New Land Rover Defender OCTA 2025 review: ferocious and graceful in equal measur

New Land Rover Defender OCTA 2025 review: ferocious and graceful in equal measure
Verdict

If there’s another road car on sale with a broader range of abilities, we’ve yet to drive it. Not from anyone, anywhere, at any price.

As such, the OCTA is a vehicle some folks will feel they absolutely must have in order to stay one step ahead although of who or what is less certain. Buyers in this class can’t get enough of this most British of car brands, it seems, and right now the OCTA is in a league of one.

Powered by a 4.4-litre BMW-sourced but Land Rover-tuned twin-turbo V8 that’s mated to an eight-speed automatic gearbox with high and low transfer ranges, and riding on a heavily revised Defender 110 platform featuring ‘6D Dynamics’, the OCTA is a technical tour de force, as well as an icon of go-anywhere ability. The brakes, steering, wheels, tyres and entire suspension system have also been completely re-engineered to provide far sharper on-road responses, with three different tyre choices available depending how seriously you take your off-roading.

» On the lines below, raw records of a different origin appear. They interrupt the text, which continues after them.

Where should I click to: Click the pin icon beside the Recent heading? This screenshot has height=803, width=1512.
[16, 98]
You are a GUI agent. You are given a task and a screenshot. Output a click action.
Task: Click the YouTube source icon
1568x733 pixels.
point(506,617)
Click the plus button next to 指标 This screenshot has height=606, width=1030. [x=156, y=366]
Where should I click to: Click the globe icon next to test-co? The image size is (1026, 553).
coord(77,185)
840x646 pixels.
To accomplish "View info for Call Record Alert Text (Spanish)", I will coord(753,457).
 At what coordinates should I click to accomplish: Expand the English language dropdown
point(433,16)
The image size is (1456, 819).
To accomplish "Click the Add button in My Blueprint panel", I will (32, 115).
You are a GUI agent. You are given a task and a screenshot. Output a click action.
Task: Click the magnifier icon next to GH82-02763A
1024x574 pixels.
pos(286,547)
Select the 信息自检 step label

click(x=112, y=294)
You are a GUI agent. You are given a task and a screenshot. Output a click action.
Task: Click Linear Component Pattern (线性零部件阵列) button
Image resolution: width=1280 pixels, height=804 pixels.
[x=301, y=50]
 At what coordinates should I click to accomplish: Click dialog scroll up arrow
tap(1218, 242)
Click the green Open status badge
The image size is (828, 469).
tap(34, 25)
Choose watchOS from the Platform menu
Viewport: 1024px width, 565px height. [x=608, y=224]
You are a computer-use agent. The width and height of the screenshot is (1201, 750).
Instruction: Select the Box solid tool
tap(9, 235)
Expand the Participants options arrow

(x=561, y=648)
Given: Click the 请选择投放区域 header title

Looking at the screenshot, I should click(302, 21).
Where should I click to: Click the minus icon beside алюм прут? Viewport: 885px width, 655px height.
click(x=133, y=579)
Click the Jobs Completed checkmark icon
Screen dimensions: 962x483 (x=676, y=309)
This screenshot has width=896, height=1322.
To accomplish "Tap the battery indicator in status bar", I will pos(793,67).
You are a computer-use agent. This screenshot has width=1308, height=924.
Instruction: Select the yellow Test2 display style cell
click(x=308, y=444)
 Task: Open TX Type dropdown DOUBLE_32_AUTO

The majority of owners, we suspect, will opt for the more road-biased 22in all-season tyres from Michelin, on which the OCTA has a top speed of 155mph and can hit 60mph in a vaguely surreal 3.8sec 4.0sec dead to 62mph. Hence why the launch vehicles we drove came on this tyre, even though it makes on-road handling a little fuzzier, which can be amusing in itself with 626bhp and 750Nm beneath your right foot.

Inside, the Land Rover Defender OCTA features many bespoke details to distinguish it above and beyond the regular Defender, with which it still shares its basic cabin architecture same central touchscreen, same basic instrument layout, albeit with bigger numbers on display. Even before you press the starter button it feels like a deeply special car to be inside, with supreme all-round vision mainly because you sit so high and can see over most other vehicles.